• [Written problem A]:
Rewrite the rows that begin at the line containing "Click the magnifier icon in search box" and end after the line containing "Looking at the screenshot, I should [810, 272].", changing "dropdown" to "drop-down list" and leaving everything else as it is.
::::
Telco Customer Churn Prediction

In this project, I designed a predictive model to determine the probability that customers will leave the service (churn) or continue to use the service (retain) at a telco company and achieve a sensitivity score of 80%.

In working on this project, I used a workflow based on the CRISP-DM model, starting from business understanding, data understanding, data preparation, modeling, evaluation, and deployment.

Project Notebook & Presentation

Detailed project notebook on my GitHub or Kaggle
Download project presentation here
Deployment repo here

Dataset & Business Understanding

Dataset Information

This dataset contains customer information from a fictional telco company
This company provides various services such as streaming, phone, and internet services

Attribute Information

Identifier
- customerID - ID number of the customer
Target Variable
- Churn - Churn status, whether the customer churned or not
Demographic information
- gender - Whether the customer is a male or a female
- SeniorCitizen - Whether the customer is a senior citizen or not
- Partner - Whether the customer has a partner or not
- Dependents - Whether the customer has dependents or not
Customer account information
- tenure - Number of months the customer has used the service
- Contract - The contract term of the customer
- PaperlessBilling - Whether the customer has paperless billing or not
- PaymentMethod - The customer’s payment method
- MonthlyCharges - The amount charged to the customer monthly
- TotalCharges - The total amount charged to the customer
Services that each customer has signed up for
- PhoneService - Whether the customer has a phone service or not
- MultipleLines - Whether the customer has multiple lines or not
- InternetService - Customer’s internet service provider
- OnlineSecurity - Whether the customer has online security or not
- OnlineBackup - Whether the customer has online backup or not
- DeviceProtection - Whether the customer has device protection or not
- TechSupport - Whether the customer has tech support or not
- StreamingTV - Whether the customer has streaming TV or not
- StreamingMovies - Whether the customer has streaming movies or not

Note: Since this dataset is using CamelCase format for the column names, for this project, I will convert it to snake_case format.

Company Goals
Increasing profit! But how can we achieve it? Some of the way to increase profit are:

Acquiring new customers as much as we can
Retaining existing customers as much as we can

Problems

Companies need to invest (expense costs) to get new customers
When a customer leaves the service (churns), it indicates a loss of investment
Cost, time, and effort need to be channelled to replace customers who have left the service
Acquiring new customers is often more difficult and more expensive than retaining existing customers
On Hardvard Business Review page, they said: acquiring a new customer is anywhere from five to 25 times more expensive than retaining an existing one

Objectives

Predict whether customers will continue to use the service or will leave the service
Understanding the customer behaviors:
- What keeps customers using the service
- What makes customers leave the service

Exploratory Data Analysis

What Happened?
::::
• [Written problem B]:
Turn the paragraph of the churn prediction write-up that starts with "In working on this project" into a short list.
::::
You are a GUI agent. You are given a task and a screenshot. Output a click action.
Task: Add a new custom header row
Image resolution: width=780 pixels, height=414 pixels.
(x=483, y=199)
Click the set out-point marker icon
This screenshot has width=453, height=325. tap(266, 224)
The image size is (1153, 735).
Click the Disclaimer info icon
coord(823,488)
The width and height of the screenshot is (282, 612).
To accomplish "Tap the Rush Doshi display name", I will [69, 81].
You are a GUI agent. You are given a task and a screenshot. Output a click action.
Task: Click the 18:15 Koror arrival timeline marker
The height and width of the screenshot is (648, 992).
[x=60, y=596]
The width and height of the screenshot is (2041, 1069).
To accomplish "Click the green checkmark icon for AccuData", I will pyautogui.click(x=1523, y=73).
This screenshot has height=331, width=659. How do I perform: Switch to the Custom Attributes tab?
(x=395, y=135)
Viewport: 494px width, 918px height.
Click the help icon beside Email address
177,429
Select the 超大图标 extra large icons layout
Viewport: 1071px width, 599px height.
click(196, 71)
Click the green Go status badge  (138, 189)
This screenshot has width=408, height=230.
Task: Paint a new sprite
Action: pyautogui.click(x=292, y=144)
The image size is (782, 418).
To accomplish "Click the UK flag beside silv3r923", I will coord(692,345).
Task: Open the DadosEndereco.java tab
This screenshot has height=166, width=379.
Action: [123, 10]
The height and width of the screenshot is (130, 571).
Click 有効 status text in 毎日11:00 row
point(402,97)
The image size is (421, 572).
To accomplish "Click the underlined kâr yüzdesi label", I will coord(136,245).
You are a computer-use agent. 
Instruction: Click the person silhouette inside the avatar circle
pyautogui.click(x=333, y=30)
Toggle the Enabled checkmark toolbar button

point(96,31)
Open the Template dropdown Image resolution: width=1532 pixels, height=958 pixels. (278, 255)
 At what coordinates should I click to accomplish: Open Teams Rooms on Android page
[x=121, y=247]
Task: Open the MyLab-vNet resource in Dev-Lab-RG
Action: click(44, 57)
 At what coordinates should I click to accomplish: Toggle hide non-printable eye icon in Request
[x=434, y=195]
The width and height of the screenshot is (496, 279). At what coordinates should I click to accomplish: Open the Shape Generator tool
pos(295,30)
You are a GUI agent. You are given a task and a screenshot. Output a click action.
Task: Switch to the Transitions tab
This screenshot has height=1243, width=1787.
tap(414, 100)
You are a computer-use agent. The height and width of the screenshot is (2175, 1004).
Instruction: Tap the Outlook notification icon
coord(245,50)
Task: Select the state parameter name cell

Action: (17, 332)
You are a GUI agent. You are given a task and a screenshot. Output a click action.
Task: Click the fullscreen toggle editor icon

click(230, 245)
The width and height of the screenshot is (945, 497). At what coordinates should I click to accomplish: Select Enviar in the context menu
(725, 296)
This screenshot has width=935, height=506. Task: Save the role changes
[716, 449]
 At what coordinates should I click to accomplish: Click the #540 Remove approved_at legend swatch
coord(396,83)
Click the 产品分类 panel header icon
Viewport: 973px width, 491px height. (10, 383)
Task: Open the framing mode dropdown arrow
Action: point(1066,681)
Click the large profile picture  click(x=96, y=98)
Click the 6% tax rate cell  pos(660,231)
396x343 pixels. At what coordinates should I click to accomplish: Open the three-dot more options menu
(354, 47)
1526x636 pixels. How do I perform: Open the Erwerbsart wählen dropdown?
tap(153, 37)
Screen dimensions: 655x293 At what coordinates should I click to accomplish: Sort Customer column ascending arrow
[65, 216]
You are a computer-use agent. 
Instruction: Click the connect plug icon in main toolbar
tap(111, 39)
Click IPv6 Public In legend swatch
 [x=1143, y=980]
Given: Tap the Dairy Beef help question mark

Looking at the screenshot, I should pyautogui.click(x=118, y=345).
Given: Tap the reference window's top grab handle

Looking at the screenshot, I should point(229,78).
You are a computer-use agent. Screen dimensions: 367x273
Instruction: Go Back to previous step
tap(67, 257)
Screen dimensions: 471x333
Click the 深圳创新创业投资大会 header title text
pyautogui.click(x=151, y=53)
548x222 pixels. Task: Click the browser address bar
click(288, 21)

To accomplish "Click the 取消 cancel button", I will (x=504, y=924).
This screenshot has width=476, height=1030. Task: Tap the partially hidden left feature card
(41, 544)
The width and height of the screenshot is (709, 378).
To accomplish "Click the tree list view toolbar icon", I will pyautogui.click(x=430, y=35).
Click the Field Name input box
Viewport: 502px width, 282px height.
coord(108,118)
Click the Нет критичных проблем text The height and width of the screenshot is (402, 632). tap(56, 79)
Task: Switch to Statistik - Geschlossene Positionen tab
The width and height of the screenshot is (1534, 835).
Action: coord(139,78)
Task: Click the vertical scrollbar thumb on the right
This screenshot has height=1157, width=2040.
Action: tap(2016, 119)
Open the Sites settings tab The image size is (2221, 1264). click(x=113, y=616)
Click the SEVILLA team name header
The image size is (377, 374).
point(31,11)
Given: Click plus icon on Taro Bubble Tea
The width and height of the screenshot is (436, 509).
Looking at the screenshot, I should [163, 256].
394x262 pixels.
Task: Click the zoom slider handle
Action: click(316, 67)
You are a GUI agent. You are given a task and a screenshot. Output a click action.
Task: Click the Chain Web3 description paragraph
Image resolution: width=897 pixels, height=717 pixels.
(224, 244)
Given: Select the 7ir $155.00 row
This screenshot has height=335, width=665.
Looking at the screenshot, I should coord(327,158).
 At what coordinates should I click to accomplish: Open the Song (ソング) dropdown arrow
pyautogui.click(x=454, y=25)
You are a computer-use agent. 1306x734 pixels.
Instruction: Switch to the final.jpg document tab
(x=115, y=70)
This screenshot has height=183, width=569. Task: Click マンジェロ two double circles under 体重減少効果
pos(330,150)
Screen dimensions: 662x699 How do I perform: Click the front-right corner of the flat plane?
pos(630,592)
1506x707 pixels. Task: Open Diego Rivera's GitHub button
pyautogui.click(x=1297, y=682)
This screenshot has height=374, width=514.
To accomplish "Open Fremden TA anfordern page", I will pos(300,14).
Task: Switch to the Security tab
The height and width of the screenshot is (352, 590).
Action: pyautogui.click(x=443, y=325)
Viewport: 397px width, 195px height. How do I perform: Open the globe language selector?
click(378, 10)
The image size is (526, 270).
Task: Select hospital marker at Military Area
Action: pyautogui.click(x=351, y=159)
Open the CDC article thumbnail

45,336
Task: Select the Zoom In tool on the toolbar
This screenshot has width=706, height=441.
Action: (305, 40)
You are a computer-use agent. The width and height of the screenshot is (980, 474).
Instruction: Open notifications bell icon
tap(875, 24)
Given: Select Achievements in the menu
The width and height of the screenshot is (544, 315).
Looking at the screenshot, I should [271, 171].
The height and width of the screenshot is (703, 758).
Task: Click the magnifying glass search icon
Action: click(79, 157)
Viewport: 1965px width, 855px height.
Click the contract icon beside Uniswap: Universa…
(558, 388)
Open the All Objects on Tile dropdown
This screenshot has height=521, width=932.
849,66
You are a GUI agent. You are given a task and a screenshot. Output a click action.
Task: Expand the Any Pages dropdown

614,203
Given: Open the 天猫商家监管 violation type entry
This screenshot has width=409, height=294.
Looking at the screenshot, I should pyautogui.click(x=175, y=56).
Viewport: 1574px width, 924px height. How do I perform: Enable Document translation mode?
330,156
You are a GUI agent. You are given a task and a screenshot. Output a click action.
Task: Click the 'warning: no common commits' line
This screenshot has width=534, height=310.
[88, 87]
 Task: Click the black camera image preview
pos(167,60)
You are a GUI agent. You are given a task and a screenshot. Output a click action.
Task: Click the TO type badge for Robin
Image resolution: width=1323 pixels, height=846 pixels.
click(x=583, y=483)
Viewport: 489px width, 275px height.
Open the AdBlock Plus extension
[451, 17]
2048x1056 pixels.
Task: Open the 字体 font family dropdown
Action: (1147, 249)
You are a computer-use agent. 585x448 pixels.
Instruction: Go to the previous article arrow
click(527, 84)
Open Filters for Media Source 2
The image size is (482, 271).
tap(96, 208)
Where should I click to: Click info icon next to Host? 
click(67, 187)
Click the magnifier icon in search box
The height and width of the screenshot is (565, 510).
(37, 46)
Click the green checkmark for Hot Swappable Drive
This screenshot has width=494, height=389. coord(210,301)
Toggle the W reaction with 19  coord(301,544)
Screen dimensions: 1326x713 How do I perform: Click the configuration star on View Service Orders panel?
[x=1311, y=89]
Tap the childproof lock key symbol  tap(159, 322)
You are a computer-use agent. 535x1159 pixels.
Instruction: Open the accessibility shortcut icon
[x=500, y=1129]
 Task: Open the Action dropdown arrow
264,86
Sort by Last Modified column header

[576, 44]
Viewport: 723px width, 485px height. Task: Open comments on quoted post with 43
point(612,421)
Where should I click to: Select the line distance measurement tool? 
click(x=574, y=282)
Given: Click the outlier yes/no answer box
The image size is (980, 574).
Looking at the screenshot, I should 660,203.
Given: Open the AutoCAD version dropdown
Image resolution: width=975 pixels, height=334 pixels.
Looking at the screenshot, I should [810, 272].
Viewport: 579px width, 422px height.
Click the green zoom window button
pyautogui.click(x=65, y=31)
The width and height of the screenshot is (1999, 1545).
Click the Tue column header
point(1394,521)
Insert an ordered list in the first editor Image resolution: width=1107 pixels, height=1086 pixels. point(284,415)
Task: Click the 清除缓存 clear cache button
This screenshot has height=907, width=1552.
::::
• [Worked solution A]:
Click the magnifier icon in search box
The height and width of the screenshot is (565, 510).
(37, 46)
Click the green checkmark for Hot Swappable Drive
This screenshot has width=494, height=389. coord(210,301)
Toggle the W reaction with 19  coord(301,544)
Screen dimensions: 1326x713 How do I perform: Click the configuration star on View Service Orders panel?
[x=1311, y=89]
Tap the childproof lock key symbol  tap(159, 322)
You are a computer-use agent. 535x1159 pixels.
Instruction: Open the accessibility shortcut icon
[x=500, y=1129]
 Task: Open the Action drop-down list arrow
264,86
Sort by Last Modified column header

[576, 44]
Viewport: 723px width, 485px height. Task: Open comments on quoted post with 43
point(612,421)
Where should I click to: Select the line distance measurement tool? 
click(x=574, y=282)
Given: Click the outlier yes/no answer box
The image size is (980, 574).
Looking at the screenshot, I should 660,203.
Given: Open the AutoCAD version drop-down list
Image resolution: width=975 pixels, height=334 pixels.
Looking at the screenshot, I should [810, 272].

• [Worked solution B]:
Workflow based on the CRISP-DM model:
- Business understanding
- Data understanding
- Data preparation
- Modeling
- Evaluation
- Deployment